#### [Task requirements]
Reproduce the entries shown below only from the line with "Sort transactions by Time column arrows" down to the line with "Given: Click the (13) ratings count", keeping both end lines and copying each one exactly.

Records supplied Block Start

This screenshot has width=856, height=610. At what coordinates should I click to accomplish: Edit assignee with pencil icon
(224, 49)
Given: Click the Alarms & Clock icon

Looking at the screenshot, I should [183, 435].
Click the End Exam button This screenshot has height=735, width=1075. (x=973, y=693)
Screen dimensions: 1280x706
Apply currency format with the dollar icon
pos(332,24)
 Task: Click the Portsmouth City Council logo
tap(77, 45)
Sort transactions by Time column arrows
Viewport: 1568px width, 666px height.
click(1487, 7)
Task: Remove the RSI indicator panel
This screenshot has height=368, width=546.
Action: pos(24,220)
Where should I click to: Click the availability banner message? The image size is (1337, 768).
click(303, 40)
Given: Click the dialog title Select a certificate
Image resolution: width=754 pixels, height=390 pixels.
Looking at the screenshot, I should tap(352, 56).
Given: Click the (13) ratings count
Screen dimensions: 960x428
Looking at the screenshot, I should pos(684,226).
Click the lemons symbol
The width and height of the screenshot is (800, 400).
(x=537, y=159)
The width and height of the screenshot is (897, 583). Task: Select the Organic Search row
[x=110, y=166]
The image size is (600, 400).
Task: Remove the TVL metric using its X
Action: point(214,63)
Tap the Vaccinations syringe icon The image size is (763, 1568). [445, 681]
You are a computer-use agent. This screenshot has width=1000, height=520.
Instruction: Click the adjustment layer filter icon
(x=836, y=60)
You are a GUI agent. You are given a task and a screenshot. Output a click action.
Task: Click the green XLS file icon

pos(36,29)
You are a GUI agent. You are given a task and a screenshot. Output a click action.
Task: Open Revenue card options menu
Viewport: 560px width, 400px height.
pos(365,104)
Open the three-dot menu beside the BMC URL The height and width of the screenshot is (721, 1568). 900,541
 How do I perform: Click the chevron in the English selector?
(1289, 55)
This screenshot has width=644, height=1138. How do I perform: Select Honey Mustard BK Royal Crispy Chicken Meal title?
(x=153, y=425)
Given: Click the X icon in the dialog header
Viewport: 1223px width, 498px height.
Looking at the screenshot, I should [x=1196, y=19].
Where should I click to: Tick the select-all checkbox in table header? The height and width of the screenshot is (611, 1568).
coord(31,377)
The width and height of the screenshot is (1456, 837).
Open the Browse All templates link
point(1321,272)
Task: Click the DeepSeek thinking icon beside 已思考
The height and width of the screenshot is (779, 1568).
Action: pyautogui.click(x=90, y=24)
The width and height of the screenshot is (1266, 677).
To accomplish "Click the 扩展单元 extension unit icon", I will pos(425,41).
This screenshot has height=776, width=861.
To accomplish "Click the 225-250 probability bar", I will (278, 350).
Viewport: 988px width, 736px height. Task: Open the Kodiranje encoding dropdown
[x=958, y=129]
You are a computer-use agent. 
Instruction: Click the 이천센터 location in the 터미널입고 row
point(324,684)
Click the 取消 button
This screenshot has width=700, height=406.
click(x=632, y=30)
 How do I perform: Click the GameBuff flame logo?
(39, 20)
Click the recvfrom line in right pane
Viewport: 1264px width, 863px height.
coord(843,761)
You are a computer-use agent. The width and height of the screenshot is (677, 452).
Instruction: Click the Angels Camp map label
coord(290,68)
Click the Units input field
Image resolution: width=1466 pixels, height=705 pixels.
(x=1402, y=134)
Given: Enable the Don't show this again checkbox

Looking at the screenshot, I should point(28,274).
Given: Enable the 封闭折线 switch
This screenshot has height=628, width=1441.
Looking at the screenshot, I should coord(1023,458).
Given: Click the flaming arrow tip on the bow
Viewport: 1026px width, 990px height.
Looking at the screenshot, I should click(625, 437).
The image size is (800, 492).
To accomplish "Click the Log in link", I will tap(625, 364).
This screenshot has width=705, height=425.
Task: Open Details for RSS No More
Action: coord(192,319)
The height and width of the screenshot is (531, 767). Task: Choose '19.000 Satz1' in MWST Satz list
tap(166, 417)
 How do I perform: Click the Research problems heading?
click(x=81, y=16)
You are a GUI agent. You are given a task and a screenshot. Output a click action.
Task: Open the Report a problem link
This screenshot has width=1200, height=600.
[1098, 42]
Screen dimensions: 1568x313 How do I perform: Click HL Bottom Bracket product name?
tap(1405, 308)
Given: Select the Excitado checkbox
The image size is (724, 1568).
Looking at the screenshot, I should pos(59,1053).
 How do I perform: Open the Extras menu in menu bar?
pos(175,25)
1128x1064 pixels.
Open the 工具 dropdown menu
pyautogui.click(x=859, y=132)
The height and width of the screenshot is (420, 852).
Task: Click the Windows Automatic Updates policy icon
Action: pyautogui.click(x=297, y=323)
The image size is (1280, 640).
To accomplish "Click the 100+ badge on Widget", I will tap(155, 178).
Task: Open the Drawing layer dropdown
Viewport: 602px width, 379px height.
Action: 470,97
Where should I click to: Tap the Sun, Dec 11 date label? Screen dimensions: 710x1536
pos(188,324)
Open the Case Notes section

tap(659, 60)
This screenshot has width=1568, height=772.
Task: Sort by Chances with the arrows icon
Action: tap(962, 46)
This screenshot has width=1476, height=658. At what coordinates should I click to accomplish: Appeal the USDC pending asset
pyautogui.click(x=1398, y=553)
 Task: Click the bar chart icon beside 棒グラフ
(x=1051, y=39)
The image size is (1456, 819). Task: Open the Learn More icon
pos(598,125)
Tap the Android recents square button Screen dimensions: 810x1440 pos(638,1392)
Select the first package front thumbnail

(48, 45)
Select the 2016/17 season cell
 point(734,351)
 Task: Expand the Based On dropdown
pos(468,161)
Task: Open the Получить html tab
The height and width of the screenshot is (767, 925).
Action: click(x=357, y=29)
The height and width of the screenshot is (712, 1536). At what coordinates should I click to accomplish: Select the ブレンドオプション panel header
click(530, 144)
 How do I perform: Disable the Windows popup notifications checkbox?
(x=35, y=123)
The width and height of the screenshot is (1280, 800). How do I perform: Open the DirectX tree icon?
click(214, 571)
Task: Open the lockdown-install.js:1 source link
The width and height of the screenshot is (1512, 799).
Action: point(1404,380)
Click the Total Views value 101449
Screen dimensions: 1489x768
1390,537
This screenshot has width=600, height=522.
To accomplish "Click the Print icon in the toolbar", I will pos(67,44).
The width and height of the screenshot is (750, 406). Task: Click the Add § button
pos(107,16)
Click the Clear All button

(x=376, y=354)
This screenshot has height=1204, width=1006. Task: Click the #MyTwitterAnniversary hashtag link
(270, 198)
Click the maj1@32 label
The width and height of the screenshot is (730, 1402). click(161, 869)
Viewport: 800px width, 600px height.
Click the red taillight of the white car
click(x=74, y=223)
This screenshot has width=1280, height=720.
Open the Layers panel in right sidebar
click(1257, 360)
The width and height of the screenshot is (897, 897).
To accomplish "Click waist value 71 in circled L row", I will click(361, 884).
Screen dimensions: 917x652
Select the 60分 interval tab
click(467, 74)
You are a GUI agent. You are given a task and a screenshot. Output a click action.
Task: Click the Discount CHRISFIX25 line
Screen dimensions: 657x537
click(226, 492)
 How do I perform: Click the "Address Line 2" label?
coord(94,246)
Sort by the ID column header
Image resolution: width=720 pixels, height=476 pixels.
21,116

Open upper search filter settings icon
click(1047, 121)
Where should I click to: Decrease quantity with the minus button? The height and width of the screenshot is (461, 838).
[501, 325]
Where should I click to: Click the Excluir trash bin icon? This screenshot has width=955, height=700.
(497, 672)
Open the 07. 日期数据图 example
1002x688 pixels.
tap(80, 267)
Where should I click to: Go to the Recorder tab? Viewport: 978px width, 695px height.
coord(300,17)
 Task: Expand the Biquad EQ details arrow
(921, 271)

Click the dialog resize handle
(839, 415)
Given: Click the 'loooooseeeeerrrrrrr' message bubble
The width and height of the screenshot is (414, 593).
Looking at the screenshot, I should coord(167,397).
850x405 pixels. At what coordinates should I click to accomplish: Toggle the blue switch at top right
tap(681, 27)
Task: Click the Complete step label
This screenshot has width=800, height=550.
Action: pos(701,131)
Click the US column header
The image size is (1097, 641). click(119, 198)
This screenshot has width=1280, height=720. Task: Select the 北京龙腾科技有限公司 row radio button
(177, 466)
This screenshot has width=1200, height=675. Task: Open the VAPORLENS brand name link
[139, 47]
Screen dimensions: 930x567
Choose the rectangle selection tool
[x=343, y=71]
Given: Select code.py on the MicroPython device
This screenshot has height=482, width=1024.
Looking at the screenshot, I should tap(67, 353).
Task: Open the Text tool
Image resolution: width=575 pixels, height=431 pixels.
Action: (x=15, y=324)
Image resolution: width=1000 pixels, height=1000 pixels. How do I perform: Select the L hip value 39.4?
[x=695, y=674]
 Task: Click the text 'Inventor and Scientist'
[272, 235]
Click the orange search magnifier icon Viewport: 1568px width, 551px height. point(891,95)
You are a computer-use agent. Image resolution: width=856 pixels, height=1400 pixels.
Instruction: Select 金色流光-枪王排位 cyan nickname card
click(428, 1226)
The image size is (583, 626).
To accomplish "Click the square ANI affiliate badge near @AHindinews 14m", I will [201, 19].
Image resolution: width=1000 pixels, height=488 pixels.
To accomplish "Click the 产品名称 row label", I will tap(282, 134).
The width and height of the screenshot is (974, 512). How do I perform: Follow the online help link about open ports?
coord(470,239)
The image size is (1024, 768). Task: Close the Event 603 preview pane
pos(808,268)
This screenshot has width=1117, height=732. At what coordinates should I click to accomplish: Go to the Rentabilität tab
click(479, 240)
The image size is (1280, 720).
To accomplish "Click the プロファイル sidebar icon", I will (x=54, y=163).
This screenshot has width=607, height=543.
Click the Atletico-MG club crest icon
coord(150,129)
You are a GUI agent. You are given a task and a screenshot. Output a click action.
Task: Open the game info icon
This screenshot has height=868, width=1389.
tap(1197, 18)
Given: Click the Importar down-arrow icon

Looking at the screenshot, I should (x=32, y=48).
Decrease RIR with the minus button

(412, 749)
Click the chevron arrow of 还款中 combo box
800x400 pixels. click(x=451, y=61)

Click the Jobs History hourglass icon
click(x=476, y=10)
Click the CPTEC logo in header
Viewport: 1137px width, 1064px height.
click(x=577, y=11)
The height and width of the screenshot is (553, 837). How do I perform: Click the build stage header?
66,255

Records supplied Block End

#### [Response below]
Sort transactions by Time column arrows
Viewport: 1568px width, 666px height.
click(1487, 7)
Task: Remove the RSI indicator panel
This screenshot has height=368, width=546.
Action: pos(24,220)
Where should I click to: Click the availability banner message? The image size is (1337, 768).
click(303, 40)
Given: Click the dialog title Select a certificate
Image resolution: width=754 pixels, height=390 pixels.
Looking at the screenshot, I should tap(352, 56).
Given: Click the (13) ratings count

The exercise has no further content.